Некоторые уходили еще дальше — в относительно сытое зарубежье. От разбойничьих шаек московитов не было никакого спасу. Готхард фон Кетлер, последний ландмейстер Тевтонского ордена [74] в Ливонии, а ныне герцог западной части Курляндии и Земгалии, ничего не мог с ними поделать, лишь немного отогнал от городов. Поэтому передвижение по курляндским дорогам было сопряжено с большим риском, и обозы всегда шли под внушительной охраной. А отправиться в путь в одиночку вообще никто не рисковал.
И тем не менее теплым майским днем 1570 года невдалеке от Вендена [75] по лесной дороге ехал одинокий путник. Судя по крою изрядно поношенной одежды, это был небогатый ремесленник-литвин, отправившийся в чужие земли искать лучшей доли. Из оружия у него был лишь нож, подвешенный к поясу. Впрочем, в те далекие времена ножи служили людям в качестве столовых приборов; их носили и стар и млад, мужчины и женщины.
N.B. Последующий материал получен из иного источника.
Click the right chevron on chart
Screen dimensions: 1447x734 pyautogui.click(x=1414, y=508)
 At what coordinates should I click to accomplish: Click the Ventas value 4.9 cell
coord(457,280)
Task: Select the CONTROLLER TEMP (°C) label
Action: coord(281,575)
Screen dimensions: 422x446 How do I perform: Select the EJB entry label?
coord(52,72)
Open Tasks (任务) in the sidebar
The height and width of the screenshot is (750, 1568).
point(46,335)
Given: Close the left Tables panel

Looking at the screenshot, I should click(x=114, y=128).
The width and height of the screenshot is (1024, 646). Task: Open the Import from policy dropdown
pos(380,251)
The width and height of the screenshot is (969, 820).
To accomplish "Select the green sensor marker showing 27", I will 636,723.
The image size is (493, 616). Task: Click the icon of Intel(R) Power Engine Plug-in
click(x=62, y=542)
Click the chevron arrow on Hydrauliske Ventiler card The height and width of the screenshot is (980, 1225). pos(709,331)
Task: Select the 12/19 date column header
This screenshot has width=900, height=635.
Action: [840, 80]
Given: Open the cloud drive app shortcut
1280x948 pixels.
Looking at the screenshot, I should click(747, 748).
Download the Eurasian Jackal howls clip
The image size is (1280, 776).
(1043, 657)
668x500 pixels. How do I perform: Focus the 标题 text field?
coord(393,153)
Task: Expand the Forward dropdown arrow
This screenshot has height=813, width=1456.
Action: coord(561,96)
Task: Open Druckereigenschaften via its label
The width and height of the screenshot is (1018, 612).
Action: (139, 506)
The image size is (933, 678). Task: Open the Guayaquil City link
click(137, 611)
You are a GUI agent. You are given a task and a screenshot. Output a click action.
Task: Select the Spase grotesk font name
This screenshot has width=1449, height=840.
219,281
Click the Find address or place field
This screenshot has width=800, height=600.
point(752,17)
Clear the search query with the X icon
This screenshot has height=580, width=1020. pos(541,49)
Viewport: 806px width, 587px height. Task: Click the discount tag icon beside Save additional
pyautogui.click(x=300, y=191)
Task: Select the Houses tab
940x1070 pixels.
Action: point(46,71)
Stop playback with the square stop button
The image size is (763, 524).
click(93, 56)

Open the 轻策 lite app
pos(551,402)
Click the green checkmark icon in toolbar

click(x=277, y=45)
Образ бедного скитальца портил лишь конь. Он был неухожен как следует (скорее с целью маскировки), лохмат, не чищен, в соломенной трухе. Но его стать и резвость подсказывали искушенному наблюдателю, что молодой, хорошо упитанный жеребчик стоил немалых денег. Это был ливонский клеппер — потомок восточных жеребцов, завезенных в Европу крестоносцами, и кобыл ливонской лесной породы. Весьма вероятно, если судить по невысокому росту коня и превосходным мышцам, что в его жилах текла и кровь литовских жмудок — выносливых, неприхотливых по части корма лошадей, которые ели раза в два меньше своих тягловых товарок других пород.